# Cormorant eating fish (River Cart - Glasgow)



## connor 1213 (Apr 6, 2009)

YouTube - scottishreptile's Channel

was a cool wee guy....kept diving and popping up with fish!

hope you like!


----------



## fishboy (Aug 7, 2007)

Should have shot it. :war:


----------



## fergie (Oct 27, 2007)

fishboy said:


> Should have shot it. :war:


Seems a bit extreme.


----------



## fergie (Oct 27, 2007)

connor 1213 said:


> YouTube - scottishreptile's Channel
> 
> was a cool wee guy....kept diving and popping up with fish!
> 
> hope you like!


Good video mate. Did I hear you ask if it was a heron?


----------



## connor 1213 (Apr 6, 2009)

Dunno

might have said it's like a heron 

Or 

I might have said is it a kind of heron...cos I was looking for it in my rspb guide book...

Stunning bird tho....


----------



## connor 1213 (Apr 6, 2009)

fishboy said:


> Should have shot it. :war:


And why would I have done that....!


----------



## Crab Man (Oct 3, 2009)

connor 1213 said:


> And why would I have done that....!


Looks like Fishboy is not liking the cormorants eating his fishies :Na_Na_Na_Na:

Where I'm from the cormorants have been the subject of much controversy over the last 10-15 years. There used to be only 2 colonies in the whole country, and the birds were heavily protected. They've now spread and have become somewhat of a pest to fishermen using nets close to the shore. 
The cormorants are very good at diving down and picking the fish out of the nets, leaving the fishermen with nothing but a net that looks a bit like Amy Winehouse's hair...
The bird remains on the protected species list, much to the dismay of fishermen, some of whom reckon that if that's the case then rats and pigeons should also be added...


----------



## fergie (Oct 27, 2007)

connor 1213 said:


> Dunno
> 
> might have said it's like a heron
> 
> ...


That they are mate.

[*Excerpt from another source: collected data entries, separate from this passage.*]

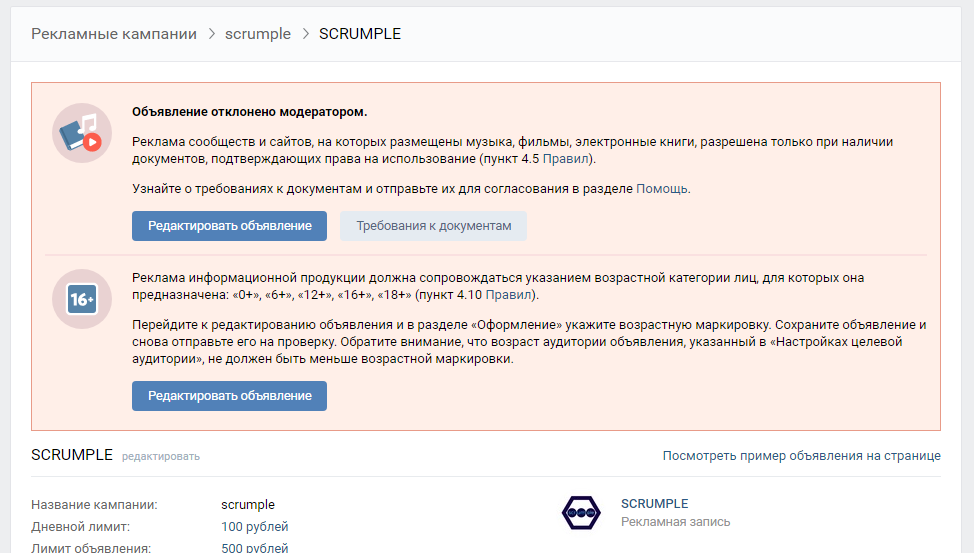974x553 pixels.
Task: Open Посмотреть пример объявления на странице
Action: [x=801, y=456]
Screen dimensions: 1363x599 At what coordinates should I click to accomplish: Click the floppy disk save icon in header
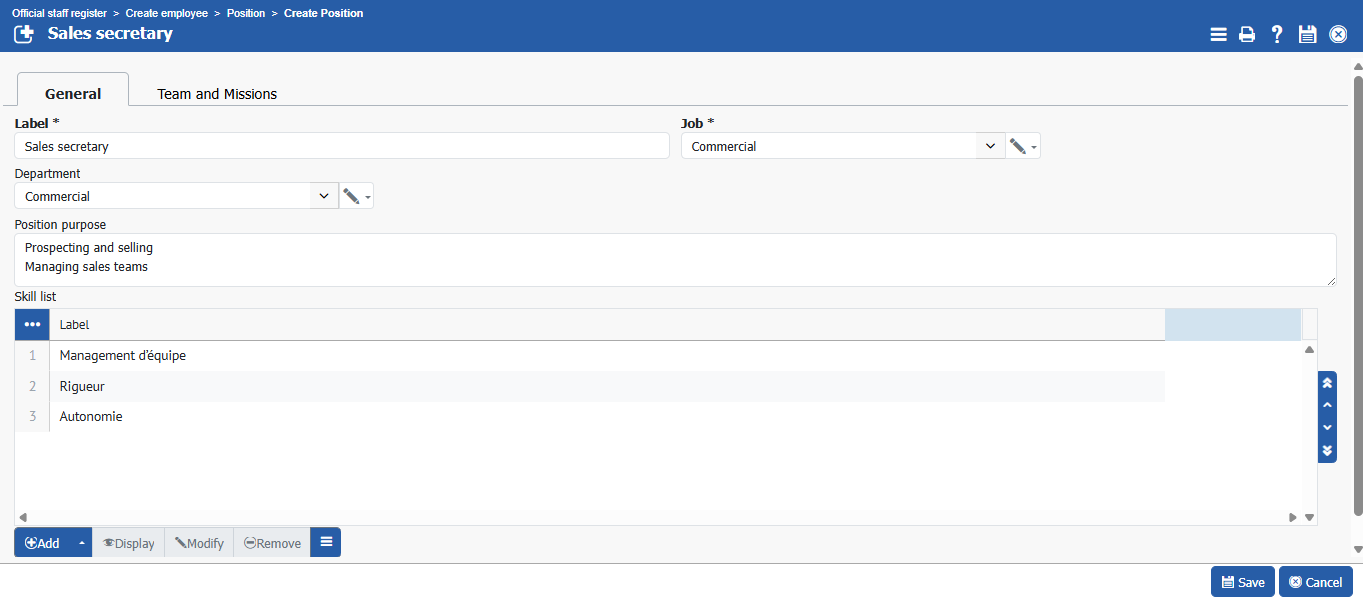pos(1307,35)
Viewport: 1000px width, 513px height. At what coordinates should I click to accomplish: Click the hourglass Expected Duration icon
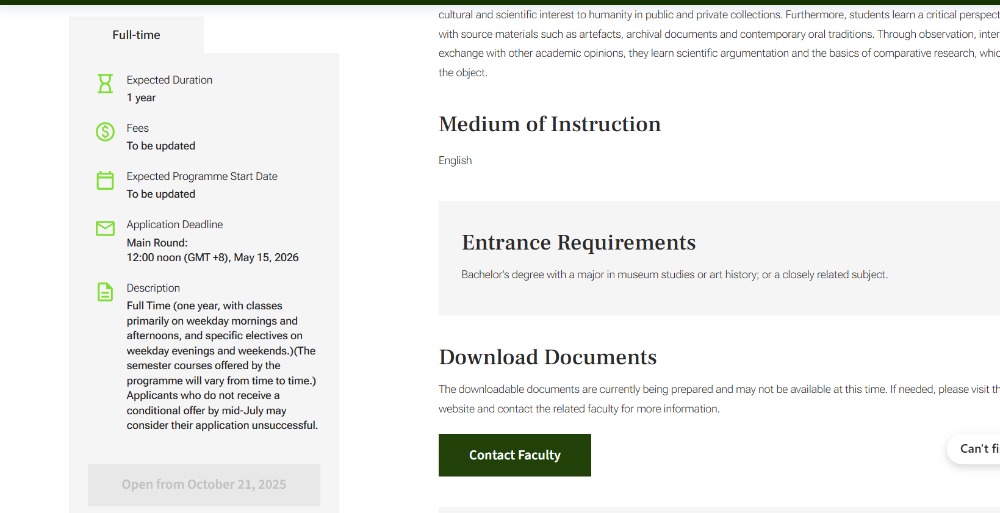click(105, 84)
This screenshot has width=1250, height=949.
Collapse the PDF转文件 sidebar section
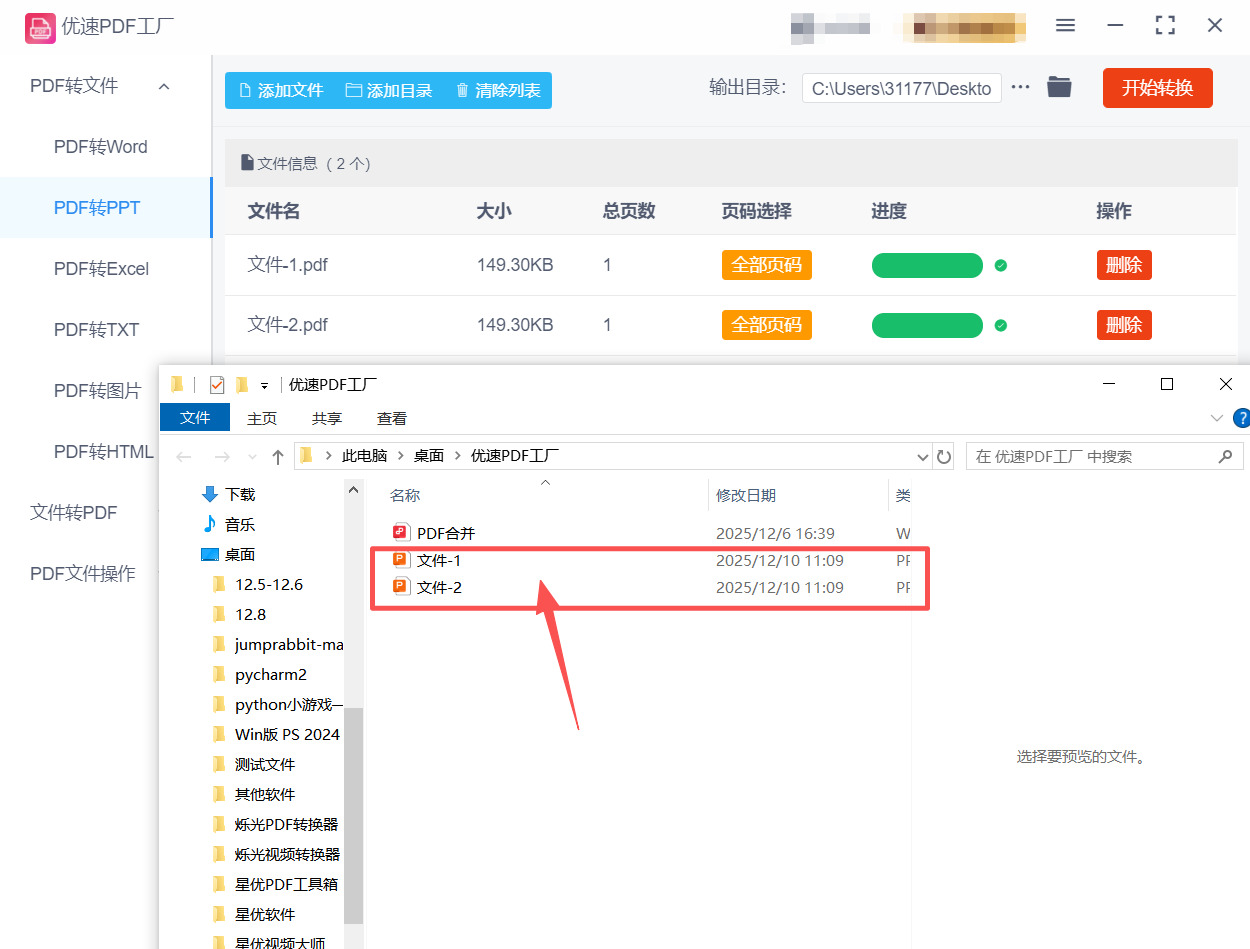click(x=164, y=87)
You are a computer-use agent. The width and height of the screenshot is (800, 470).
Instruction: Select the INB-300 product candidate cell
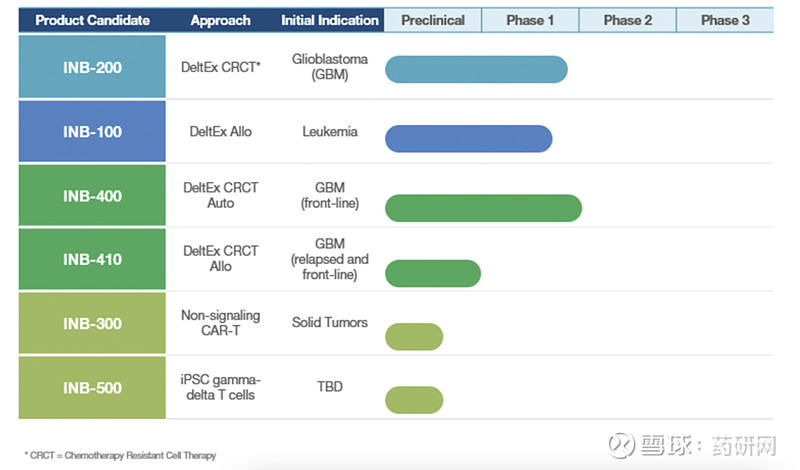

I wasn't taking the piss with my Heron comment. It's actually really good to see you having such an interest in our avian friends : victory:

You should check out my Cormorant and Shag pics further on down the section. Took me forever to get decent pics of them.


----------



## connor 1213 (Apr 6, 2009)

fergie said:


> That they are mate. I wasn't taking the piss with my Heron comment. It's actually really good to see you having such an interest in our avian friends : victory:
> 
> You should check out my Cormorant and Shag pics further on down the section. Took me forever to get decent pics of them.


i think they are amazing birds tho....

i know what you mean by its hard to get a picture.....of them as once they dive you dunno where they will pop up!


----------



## fishboy (Aug 7, 2007)

Crab Man said:


> Looks like Fishboy is not liking the cormorants eating his fishies :Na_Na_Na_Na:
> 
> Where I'm from the cormorants have been the subject of much controversy over the last 10-15 years. There used to be only 2 colonies in the whole country, and the birds were heavily protected. They've now spread and have become somewhat of a pest to fishermen using nets close to the shore.
> The cormorants are very good at diving down and picking the fish out of the nets, leaving the fishermen with nothing but a net that looks a bit like Amy Winehouse's hair...
> The bird remains on the protected species list, much to the dismay of fishermen, some of whom reckon that if that's the case then rats and pigeons should also be added...



This. I found a lovely park lake that was teeming with big rudd and roach and had a fantastic year fishing for them. The next year I counted up to 14 cormorants at one time and they all but cleaned out the lake and moved on. Culling should be allowed on stocked lakes, obviously not in remote unstocked areas. Just my personal opinion. Fascinating birds but very unwelcome inland.


----------



## Testudo Man (Aug 3, 2005)

Nice Video, well done...

I saw a cormorant catch a huge fish the other week, he came to the surface, then really struggled to swallow it, he got there in the end though.

I like both Cormorants(and fish): victory:


----------